Plus ça Change


In the Piedmont of Virginia the dawn mimicked dream nicely. It mingled with the warmth of decent coffee. Low gray skies, dark things flitting across the limited view from under the dark green awning of canvas surrounded by the rich green of pasture grass. The birds in the bright dark colors of night echoed the threads of dream thoughts in the night, bright in their flicker of motion against a still ambiguous sky.

Waking, like the view across the south field, had been the same. Memories sparked with brightly colored images of places familiar in their time to me, but also to family long in their silent graves. My small part consisted only of looking at groups of stern Cubans working near Roosevelt’s Canal, cut across Panama’s portion of the Continental Divide after someone gifted it to the locals. The deepness of the Culebra Cut slashed through the highlands, working as before, yet controlled by others.

Standing on a dock in Port au Prince one afternoon, disembarking refugees who attempted to flee to Florida, now returned under the watchful eye of the Port Captain and his attaché assistants. This morning, the city ravaged by earthquake centered on Saint-Louis de Sud, there are more than three hundred dead and a month-long state of emergency declared.

Flipping to another memory, flicking like the dark outline of thought. The one from 1979, mixing bright youth and gray steel. Our ship, accompanied by watchful escorts from the Group, focused on the problem in Iran, where the American Embassy had been seized by militants and hostages taken.

One of our little group of specialists was distracted from the problem which had generated our presence in the vast pale unbroken blue of the Indian Ocean. Absent direct action, Frank spent his time tracking the sparse and laconic reports of Soviet long-range aviation movements provided by NSA and made a pronouncement. “The Russians are going in,” he said at one morning meeting, that day’s coffee still scalding. We were initially confused as a group, since our focus was on Iran. Instead, the Russians of that day were going into Afghanistan.
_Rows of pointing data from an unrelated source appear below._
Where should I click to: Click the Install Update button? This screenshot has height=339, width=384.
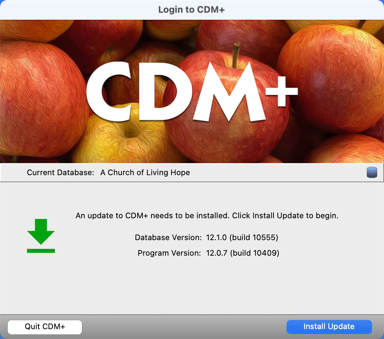tap(329, 327)
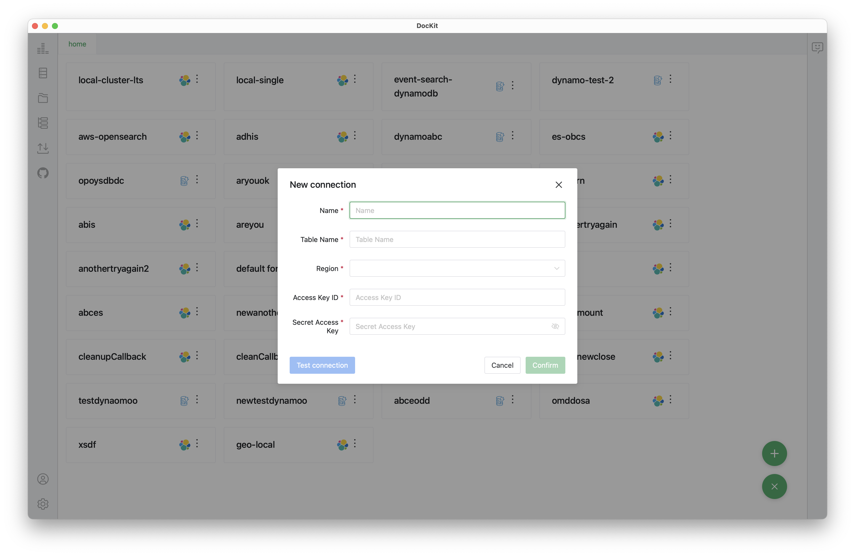855x556 pixels.
Task: Click the green plus button bottom right
Action: (x=774, y=453)
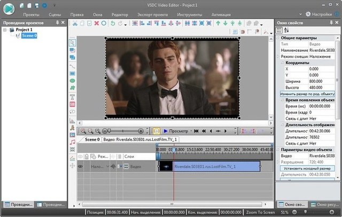
Task: Select the Riverdale video clip on timeline
Action: (x=214, y=167)
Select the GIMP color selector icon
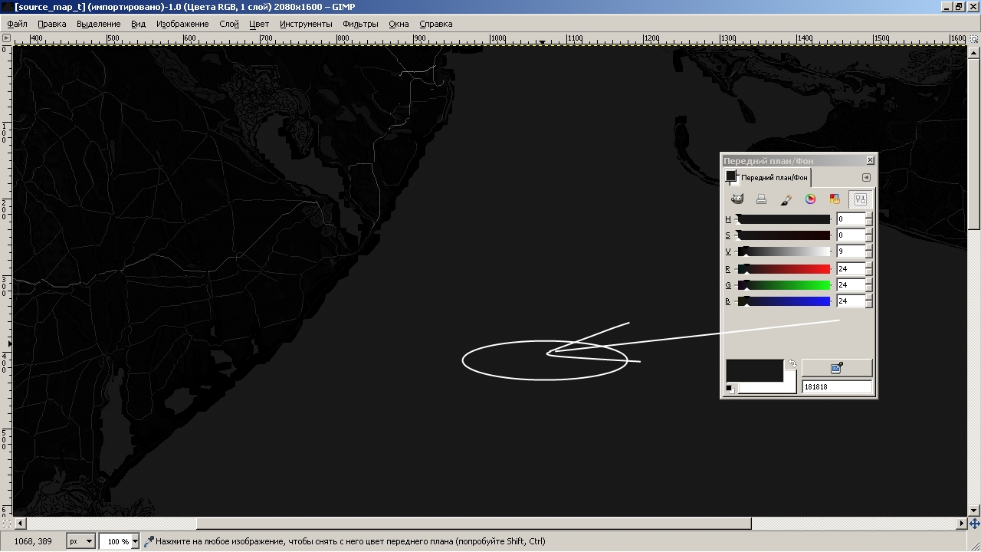This screenshot has height=552, width=981. (737, 199)
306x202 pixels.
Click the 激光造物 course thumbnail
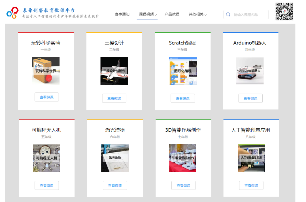click(x=114, y=158)
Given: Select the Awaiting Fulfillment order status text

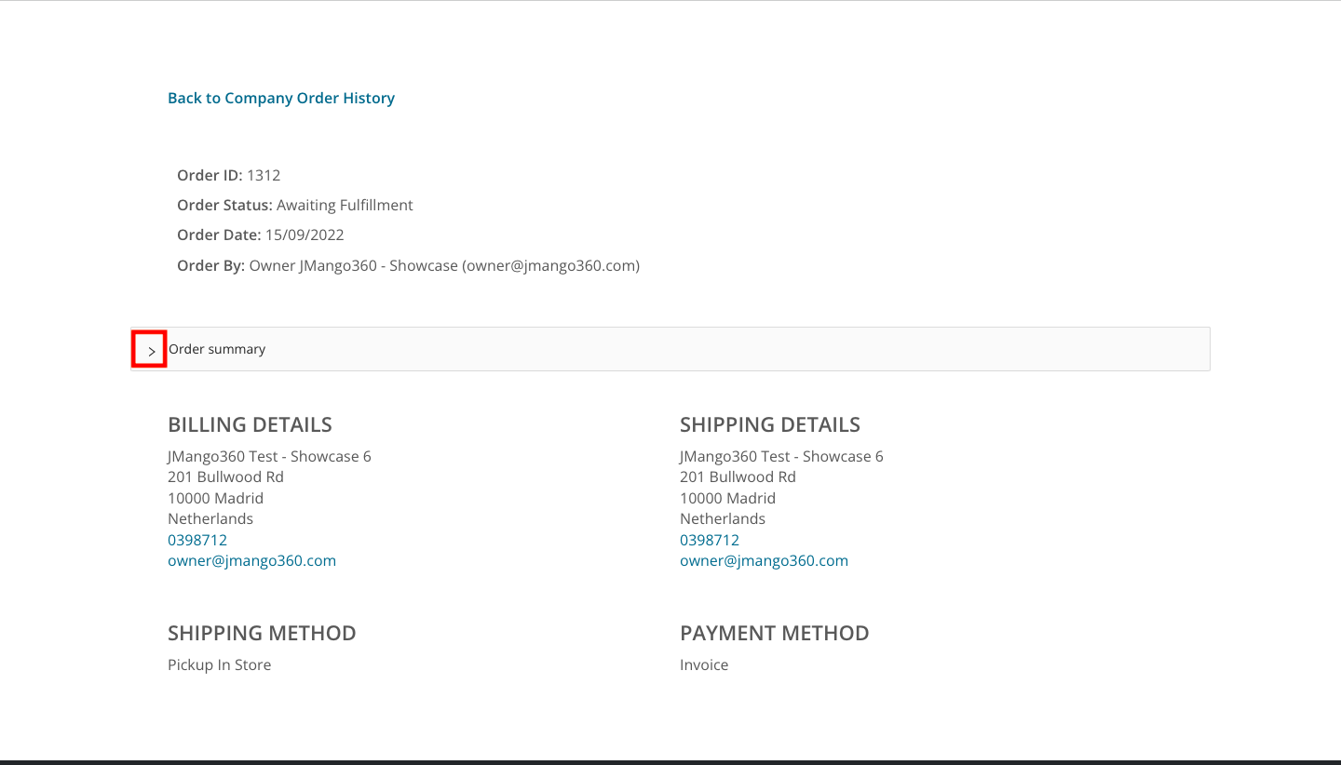Looking at the screenshot, I should click(x=345, y=205).
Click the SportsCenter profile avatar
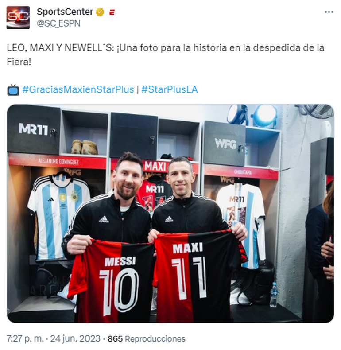Image resolution: width=341 pixels, height=350 pixels. click(x=18, y=17)
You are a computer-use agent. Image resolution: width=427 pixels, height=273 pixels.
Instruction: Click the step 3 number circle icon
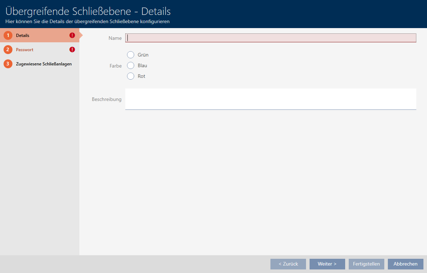point(8,64)
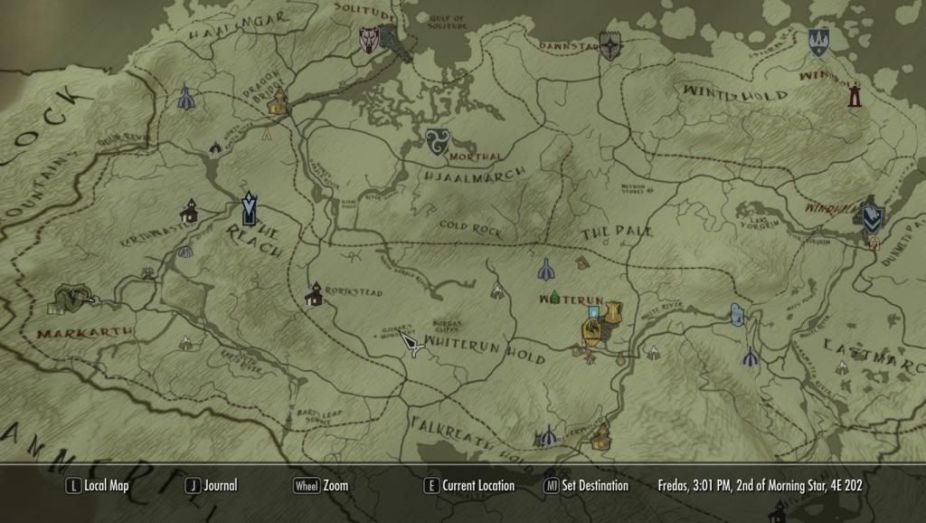The width and height of the screenshot is (926, 523).
Task: Click the blue quest marker in The Reach
Action: pyautogui.click(x=250, y=208)
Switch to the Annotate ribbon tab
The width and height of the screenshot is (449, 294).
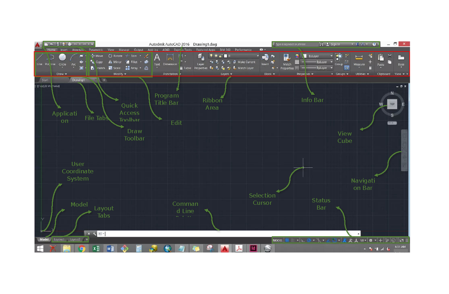[x=78, y=49]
An old pal had traveled there when it was not a place of politics, but simply a place of wonder and strange wild men on horseback with guns.

I followed the Russian operations there for a decade, a backdrop to other flickers. Thankful our people were not the ones responsible for battling to keep the passes open and the poppy crops secure until that poignant moment on the bridge when the last of the Soviet tanks crossed out, going home. I was thankful we had not been there for a decade until that morning after the horror in Manhattan and the offices near mine in the Pentagon were destroyed. And discovered an elite team of highly skilled Americans had embarked on a lightning campaign to topple the Taliban, twenty years ago. And now our exit will be as memorable and poignant as the one handed to the Kremlin.

There is talk of an embassy evacuation as dramatic as the one from a city in Vietnam that changed its name. I had to give a speech there one, of congratulations to the new rulers on the twentieth anniversary of their triumph, not my idea, but a useful prop in another narrative.

Another fumbled grasp at the remote control, and another memory of a system mobilized to fight a dread disease in 2002. We called it “SARS” and did what our leader Dr. Fauci told us to do.

Perhaps we will do that again. Another fumble with the remote. Dawn was full up, yet still cloaked in dream. The strength of the sun began to lighten the gray and bring warmth again to the greenery. Plus ca change, I thought. The more things change…plus c’est la même chose.